=== PROBLEM DESCRIPTION ===
Reproduce each record below in full, word for word, without images.

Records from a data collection

┄┄┄┄┄┄┄┄┄┄┄┄┄┄┄┄┄┄┄┄

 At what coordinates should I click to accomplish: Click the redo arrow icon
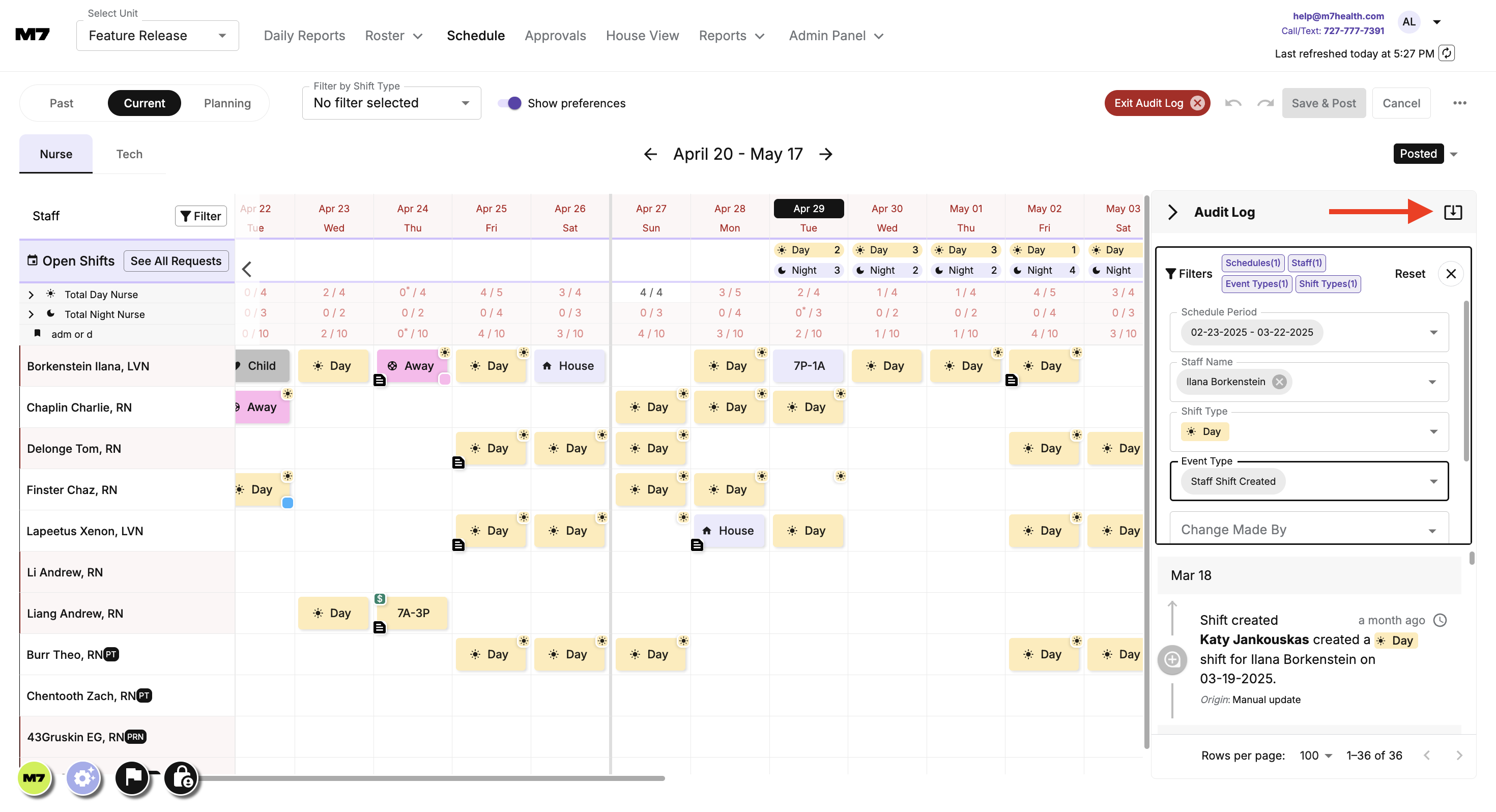[1265, 103]
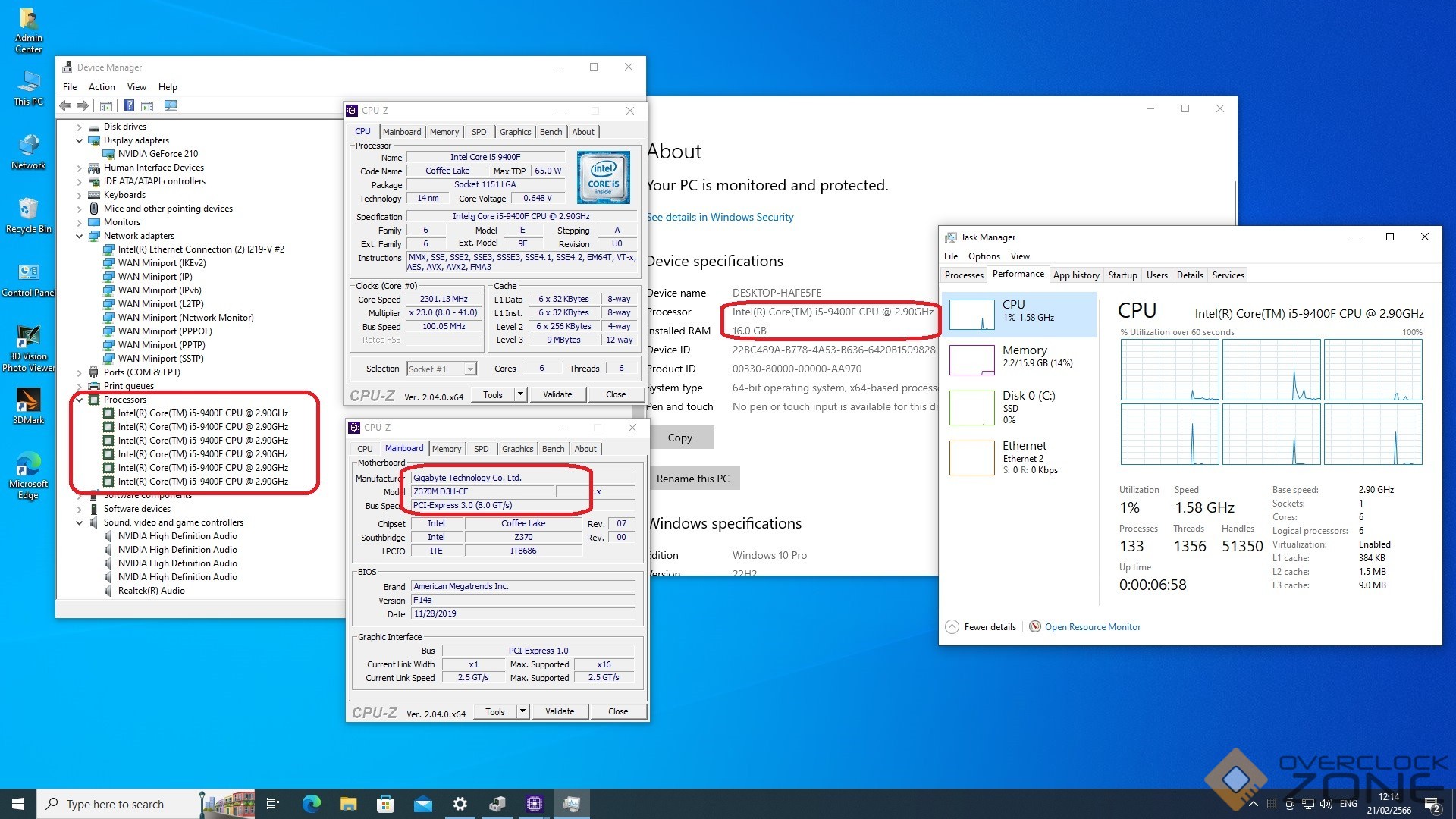Open Settings gear on taskbar
This screenshot has height=819, width=1456.
pyautogui.click(x=460, y=804)
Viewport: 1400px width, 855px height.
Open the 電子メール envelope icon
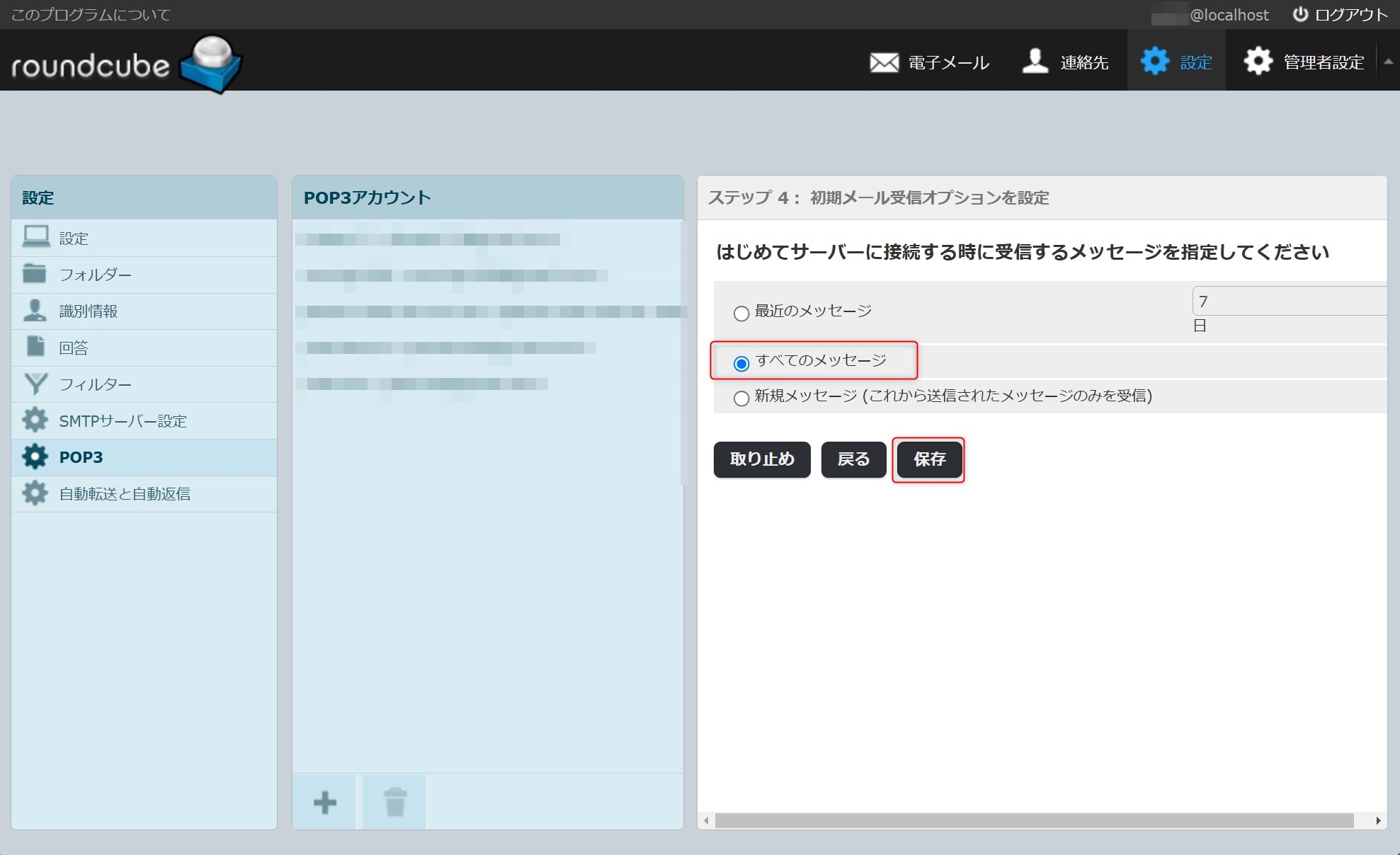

┄┄┄┄┄┄┄┄┄┄┄┄┄┄┄┄┄┄┄┄

=== RESPONSE FOR THIS EXERCISE ===
 At what coordinates should I click to accomplish: Click the redo arrow icon
[1265, 103]
Open Settings gear on taskbar
This screenshot has height=819, width=1456.
pyautogui.click(x=460, y=804)
Viewport: 1400px width, 855px height.
Open the 電子メール envelope icon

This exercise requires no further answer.